Saturday 11 June 2011

UK Farms In Crisis; Is it the same where you are?



We have been lucky to live in a farming area for some 34 years now; it once was a farming community but then the supermarkets with their values of the bottom line and sourcing from the cheapest producers from any part of the world closed down many local small farmers and growers. Growers’ in the UK could not compete with, for example tomatoes grown in Africa where the cost of labour and production is low even though the cost of shipping, and the carbon footprint, is high. Our two village market gardens closed down as the majority of our counties grocers shops, unable to compete with the supermarkets closed. One of the market garden owners committed suicide.

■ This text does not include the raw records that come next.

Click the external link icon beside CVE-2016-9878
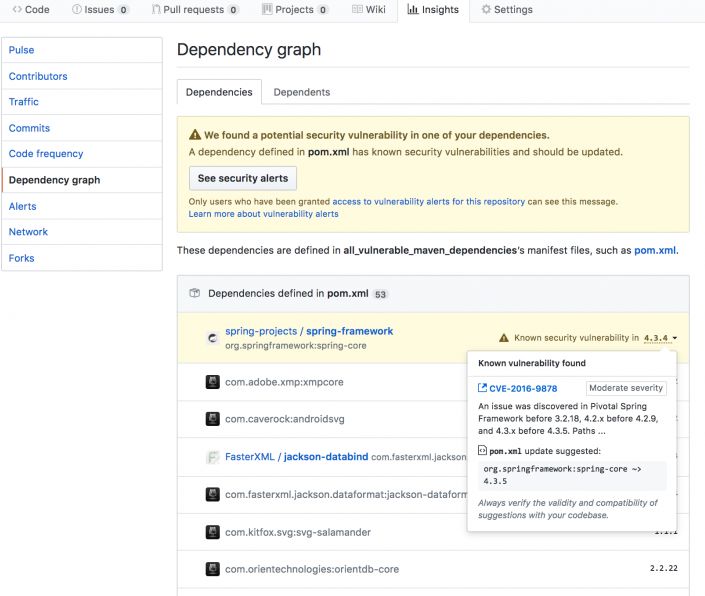 (483, 388)
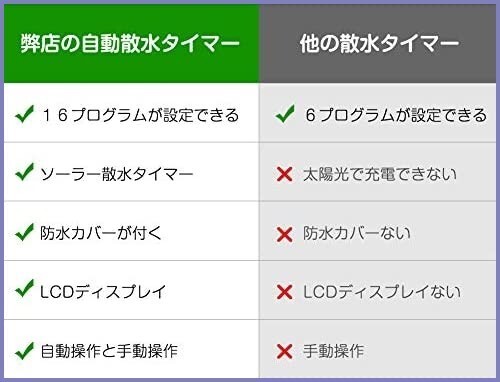Click red X beside LCDディスプレイない

tap(285, 292)
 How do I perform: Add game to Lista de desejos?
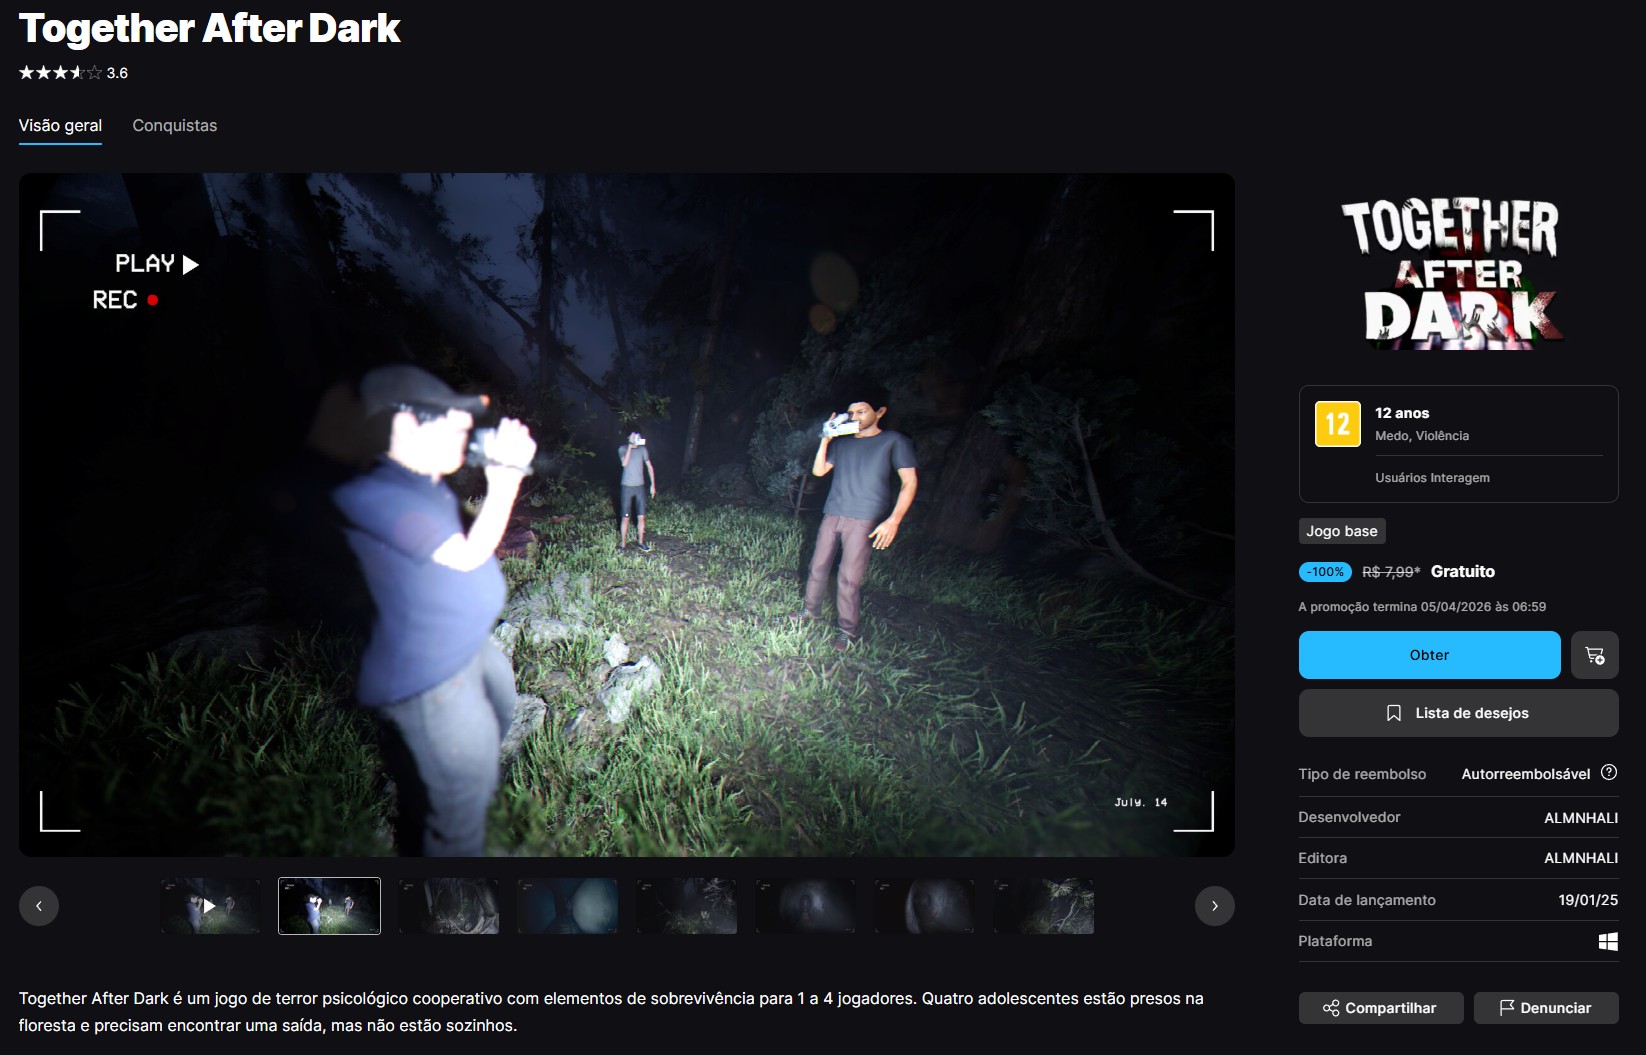pos(1457,713)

The same supermarket pressure has been applied over the last few years to our milk producers, and many are going out of business on a weekly basis. When Pam and I were at the recent South of England Show I took this picture of a milk producer's stall. The most important words read;

Supermarket price approx 85p per litre
Cost of production approx 29p per litre
Farmer paid approx 25p per litre
Outcome 3-4p loss on every litre of milk produced. Thousands of British farms going out of business every year.

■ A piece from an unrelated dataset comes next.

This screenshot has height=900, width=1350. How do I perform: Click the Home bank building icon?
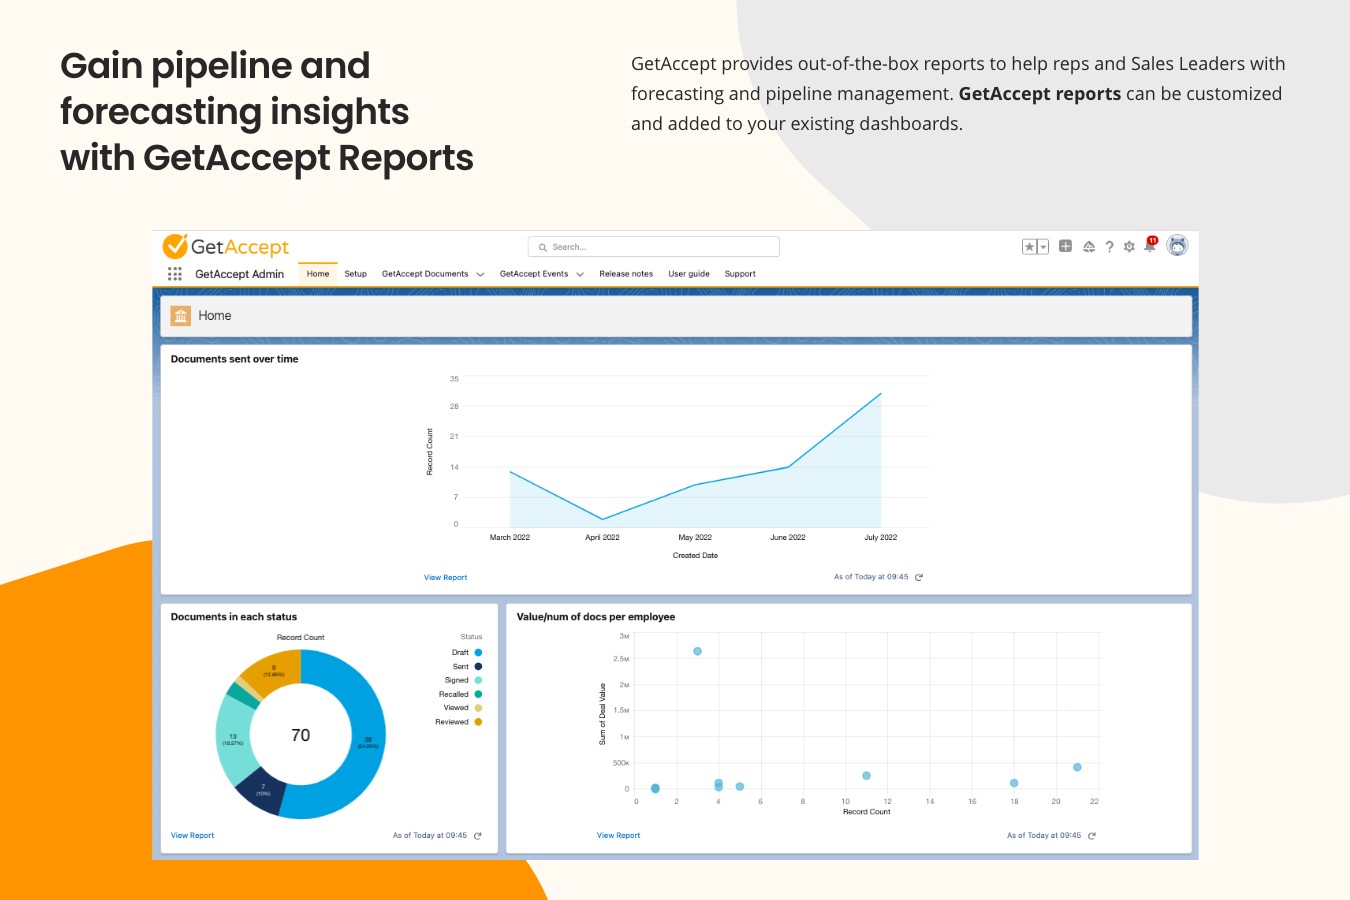pos(181,315)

The supermarkets focus on buying at the cheapest price and then selling at the highest possible margin. Forget their claims of ‘giving you more’ or even ‘every little helps’ just look at their end of financial year profits to see where their focus really is.

What has happened to the UK farming industry is the equivalent of “selling the family silver”, when the time comes, and it will come soon, that we need the UK’s farmers they will no longer be there... then what?

2 comments:

willow said...

Watching " Countryfile" a couple of weeks ago I learned that dairy farms are closing down at the rate of two a day!! - will we end up importing milk into a country that has the perfect climate for dairy production?

Rev. Peter Doodes said...

It's a strange world Willow when bottled water costs more per litre than bottled milk!